La defensa argumental de Madrid, como en 1970, es que España es un estado de derecho. No se han atrevido a decir que sigue siendo un «estado de derecho ininterrumpido», pero sospecho que lo piensan. Es cierto, nuevamente. España se ha dotado de unas leyes determinadas, severas o no, pero leyes a fin de cuentas. Salirse de ese estado de derecho «obliga» al castigo, a la prisión. En esta ocasión, la pena de muerte está abolida, por lo que los acusados catalanes no tuvieron que esperar el indulto o la presión del canciller alemán para evitar ser decapitados. Los tiempos cambian.

¿Cómo es posible que dos periodos supuestamente antagónicos –dictadura, democracia– susciten los mismos argumentos represivos? Porque por encima de sistemas, regímenes, o modelos políticos, hay una máxima inmutable desde que el papa Alejandro VI y la Casa Trastamara se confabulasen para crear ese reino que llaman España. Y perdonen la pésima redacción, pero el título es el original recogido por la Constitución española: «La indisoluble unidad de la Nación española, patria común e indivisible de todos los españoles».

Y así, para desgracia de tantos pueblos que vieron en España el título de una gran prisión. Una propiedad de una monarquía que ni siquiera tuvo su origen en territorio peninsular y que, con la ayuda de una secta religiosa, hizo del expolio un derecho natural.

Desde aquel fraude monumental que llamaron «Reyes Católicos», el runrún histórico del Big Bang tuvo otro sonido de acompañamiento, la nobleza de «ser español» que ha atiborrado a los receptores de ondas y que ha desconcertado a los investigadores de otras latitudes. El runrún español, de naturaleza incierta, de base golpista, de expansión universal, ha estado durante siglos en el ambiente que nos ha rodeado.

Una cacofonía sostenida, que nos helaba el cogote, que nos hacía temblar de terror en otros momentos. Que recorrió las cumbres andinas, los puertos caribeños, los corales oceánicos, las callejuelas de la Boca, los cerros orientales y los canales de Flandes. Pero que, por razones de lógica política, esos sonidos dejaron de transmitir su eco, su runrún, que primero se volvió intermitente y luego desapareció para siempre.

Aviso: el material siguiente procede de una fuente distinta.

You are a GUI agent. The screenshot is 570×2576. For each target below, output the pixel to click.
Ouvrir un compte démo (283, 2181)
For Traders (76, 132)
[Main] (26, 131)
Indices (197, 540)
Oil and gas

Aún subsiste, sin embargo, esa frase de la vigencia del «estado de derecho» acompañada de un murmullo permanente que se desliza por territorios peninsulares con la cadencia del eco trasero del Big Bang. Un martilleo que, como sucedió en los cerros orientales o en las canales de Flandes, ha comenzado a perder fuerza, a convertirse en intermitente. Nuestra esperanza, la mía al menos, es que desaparezca de una vez. Para quedarme únicamente con el eco del Big Bang. Con un runrún ya es suficiente.